Following the emerging trends in the global governance workplace, corporate secretaries, registrars and issuers have been urged to leverage relevant tools, including technology and knowledge of the industry, to remain relevant in the profession.
The stakeholders are of the view that governance professionals in Nigeria could no longer operate based on the available knowledge and expertise within the confines of their environment alone.
They said this was because what constitutes best practices on the global stage in terms of professional performance was their guiding principle.
They spoke at this year’s Company Secretaries and Registrars’ forum, organised by the Institute of Chartered Secretaries and Administrators of Nigeria (ICSAN)/Institute of Capital Market Registrars (ICMR). They said governance professionals could only be sustainable into the future if they adapt to inevitable changes in the global governance workplace and ensure values of their contributions are enhanced by leveraging on the aforementioned tools.
President and Chairman of Council, ICSAN, Taiwo Owokalade, who said the global workplace has undergone changes in recent years with industrial reforms and innovations, called for re-adaptation of professional skills to suit the new realities.
According to him, the sustainability of the emerging culture and practices of the global workplace will be directly proportional to the overall contribution to the realisation of the values and objectives of corporate entities.
He said this was because sustainability connotes a method of running a business to make both profit and ethical impact count, as environmental and social issues are embodied in policy mainstreaming of corporations and other entities.
To this end, he said there is need to situate functions and responsibilities of the corporate secretaries, registrars and issuers within the emerging trends in the global governance workplace, bringing out the utilities and dynamics of these roles and functions and make projections on how to make these not only more efficient and value-adding, but also to make them sustainable.

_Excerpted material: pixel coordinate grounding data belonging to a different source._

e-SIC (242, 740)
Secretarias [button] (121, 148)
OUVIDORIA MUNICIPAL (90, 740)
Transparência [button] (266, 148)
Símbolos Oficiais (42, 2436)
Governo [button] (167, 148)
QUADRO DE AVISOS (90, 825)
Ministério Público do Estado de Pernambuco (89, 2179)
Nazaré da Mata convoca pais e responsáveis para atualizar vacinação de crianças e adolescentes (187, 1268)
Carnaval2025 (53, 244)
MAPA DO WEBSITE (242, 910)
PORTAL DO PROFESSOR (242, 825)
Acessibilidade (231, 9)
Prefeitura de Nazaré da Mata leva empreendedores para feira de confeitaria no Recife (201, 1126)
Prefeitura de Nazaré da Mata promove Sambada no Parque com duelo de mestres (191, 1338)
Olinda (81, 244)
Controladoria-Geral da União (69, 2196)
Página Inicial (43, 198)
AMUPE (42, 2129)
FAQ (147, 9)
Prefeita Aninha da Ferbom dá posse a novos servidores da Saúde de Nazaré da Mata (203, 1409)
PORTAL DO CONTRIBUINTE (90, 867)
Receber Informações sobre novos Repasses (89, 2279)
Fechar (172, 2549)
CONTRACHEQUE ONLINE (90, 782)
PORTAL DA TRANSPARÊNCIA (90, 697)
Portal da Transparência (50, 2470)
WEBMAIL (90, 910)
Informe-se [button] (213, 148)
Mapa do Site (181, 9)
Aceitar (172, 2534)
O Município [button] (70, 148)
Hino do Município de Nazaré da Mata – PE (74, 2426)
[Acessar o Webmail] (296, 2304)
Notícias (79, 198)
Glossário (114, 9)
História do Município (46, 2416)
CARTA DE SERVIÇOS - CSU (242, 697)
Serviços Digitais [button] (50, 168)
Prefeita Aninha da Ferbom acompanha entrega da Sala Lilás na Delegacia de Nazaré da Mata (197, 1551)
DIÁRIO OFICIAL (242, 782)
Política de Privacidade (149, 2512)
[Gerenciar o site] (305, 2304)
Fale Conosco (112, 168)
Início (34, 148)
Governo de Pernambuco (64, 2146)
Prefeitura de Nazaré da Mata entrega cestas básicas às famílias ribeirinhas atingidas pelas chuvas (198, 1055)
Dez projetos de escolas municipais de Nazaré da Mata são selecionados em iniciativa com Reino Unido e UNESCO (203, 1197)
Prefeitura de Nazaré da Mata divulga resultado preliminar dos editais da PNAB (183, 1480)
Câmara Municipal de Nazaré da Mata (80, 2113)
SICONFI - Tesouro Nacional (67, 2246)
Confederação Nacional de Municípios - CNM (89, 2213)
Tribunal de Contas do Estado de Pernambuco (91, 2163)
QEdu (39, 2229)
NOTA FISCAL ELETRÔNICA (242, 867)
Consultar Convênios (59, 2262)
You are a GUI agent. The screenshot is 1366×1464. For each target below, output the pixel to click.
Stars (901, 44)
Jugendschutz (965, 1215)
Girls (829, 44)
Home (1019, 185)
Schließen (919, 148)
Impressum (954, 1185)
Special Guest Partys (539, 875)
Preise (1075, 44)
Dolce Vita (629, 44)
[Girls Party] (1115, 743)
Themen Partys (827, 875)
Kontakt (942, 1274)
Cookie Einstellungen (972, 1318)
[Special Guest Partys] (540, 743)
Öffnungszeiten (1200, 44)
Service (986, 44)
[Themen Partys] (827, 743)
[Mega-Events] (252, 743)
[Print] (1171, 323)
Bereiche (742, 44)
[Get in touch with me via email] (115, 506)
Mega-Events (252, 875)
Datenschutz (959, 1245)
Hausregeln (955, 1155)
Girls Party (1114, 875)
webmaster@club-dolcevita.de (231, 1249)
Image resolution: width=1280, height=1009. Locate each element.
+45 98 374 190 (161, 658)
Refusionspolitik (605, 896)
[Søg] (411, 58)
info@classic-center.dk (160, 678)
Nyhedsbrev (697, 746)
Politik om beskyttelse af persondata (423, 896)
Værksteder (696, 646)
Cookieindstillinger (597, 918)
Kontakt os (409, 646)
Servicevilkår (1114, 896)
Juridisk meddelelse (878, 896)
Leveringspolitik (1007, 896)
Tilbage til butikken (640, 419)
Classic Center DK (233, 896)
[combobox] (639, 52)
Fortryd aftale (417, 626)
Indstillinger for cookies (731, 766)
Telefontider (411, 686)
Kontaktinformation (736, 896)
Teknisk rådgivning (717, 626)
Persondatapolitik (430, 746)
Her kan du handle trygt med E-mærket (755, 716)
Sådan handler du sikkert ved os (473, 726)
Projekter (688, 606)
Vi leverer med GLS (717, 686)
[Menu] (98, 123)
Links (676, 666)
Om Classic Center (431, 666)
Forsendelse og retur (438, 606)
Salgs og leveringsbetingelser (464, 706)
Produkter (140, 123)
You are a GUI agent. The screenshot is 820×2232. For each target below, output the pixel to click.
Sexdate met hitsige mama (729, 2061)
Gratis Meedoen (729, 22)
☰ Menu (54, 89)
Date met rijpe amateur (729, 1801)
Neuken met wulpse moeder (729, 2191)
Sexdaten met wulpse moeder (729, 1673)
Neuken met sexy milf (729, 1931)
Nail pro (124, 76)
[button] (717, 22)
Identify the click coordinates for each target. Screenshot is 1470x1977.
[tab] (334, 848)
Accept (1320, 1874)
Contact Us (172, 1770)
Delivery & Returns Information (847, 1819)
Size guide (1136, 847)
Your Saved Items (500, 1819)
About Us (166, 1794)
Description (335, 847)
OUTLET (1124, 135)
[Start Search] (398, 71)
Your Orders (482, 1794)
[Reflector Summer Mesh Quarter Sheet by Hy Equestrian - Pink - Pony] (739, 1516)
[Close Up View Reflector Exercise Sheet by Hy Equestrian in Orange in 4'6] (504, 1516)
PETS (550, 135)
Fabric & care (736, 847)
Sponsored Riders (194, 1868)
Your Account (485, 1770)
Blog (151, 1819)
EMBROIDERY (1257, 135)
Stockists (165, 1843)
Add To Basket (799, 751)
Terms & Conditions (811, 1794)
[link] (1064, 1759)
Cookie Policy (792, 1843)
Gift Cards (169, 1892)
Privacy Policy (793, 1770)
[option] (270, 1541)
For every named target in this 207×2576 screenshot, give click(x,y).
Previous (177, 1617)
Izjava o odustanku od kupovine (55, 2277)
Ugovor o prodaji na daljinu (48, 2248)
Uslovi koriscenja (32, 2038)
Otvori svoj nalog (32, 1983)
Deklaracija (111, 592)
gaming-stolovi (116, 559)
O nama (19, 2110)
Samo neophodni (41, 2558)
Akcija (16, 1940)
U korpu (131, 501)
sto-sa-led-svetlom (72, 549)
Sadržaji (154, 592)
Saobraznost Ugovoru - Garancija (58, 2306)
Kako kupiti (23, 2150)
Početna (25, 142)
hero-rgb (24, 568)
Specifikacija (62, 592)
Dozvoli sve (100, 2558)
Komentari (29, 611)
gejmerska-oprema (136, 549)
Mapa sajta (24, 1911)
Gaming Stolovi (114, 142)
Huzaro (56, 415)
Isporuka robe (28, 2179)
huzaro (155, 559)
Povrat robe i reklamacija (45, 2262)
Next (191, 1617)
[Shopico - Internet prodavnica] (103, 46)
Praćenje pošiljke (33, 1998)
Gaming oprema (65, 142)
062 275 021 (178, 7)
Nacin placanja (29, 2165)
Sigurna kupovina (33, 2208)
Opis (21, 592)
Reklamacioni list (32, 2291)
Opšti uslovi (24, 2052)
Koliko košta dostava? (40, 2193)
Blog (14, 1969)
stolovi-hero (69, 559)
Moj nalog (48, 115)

President/ Chairman of Council of ICMR, Seyi Owoturo, said there is a need for governance professionals to take responsibility for how they manage peoples’ wealth and the way they engage stakeholders.
He added that beyond conduct, sustainability entails how employees and entire workforce are trained to achieve organisational growth.
Speaking on the theme, ‘Sustainability and Global Governance Workplace:The Role of Corporate Secretaries, Registrars and Issuers’, Director-General, The Chartered Governance Institute in the United Kingdom (UK), Tim Sheehy, emphasised what governance professionals should do to attain a better workplace and inclusive workforce.
Noting that governance professionals play a key role in propagating culture, he urged that organisations should put governance framework and better leadership in perspective.
On how company secretaries and governance professionals can genuinely add value to their organisations, Sheehy emphasised educating and learning on topics; ethical governance and artificial intelligence, as well as dwelling on equity and justice.
Also, Chief Executive Officer, United Capital, Peter Ashade, gave an overview of the concept of sustainability and hinged it on three pillars environment, social and economic sustainability.
He said as sustainability becomes a major focus for businesses, organisations need to ensure that their corporate governance practices are keeping up with the changing landscape.
In achieving capital market sustainability, he said stakeholders must promote a capital market that meets the need of the present, without compromising the ability of future generations to meet their own needs.
Similarly, Cheta Nwabuike of CE Power Solutions Limited spoke on the role of company secretaries in advancing sustainability.
Nwabuike, who is the firm’s Executive Director/Head, Legal Compliance, listed the challenges company secretaries face in advancing sustainability at the workplace such as conflicting priorities, lack of understanding, resistance to change and lack of commitment, among others.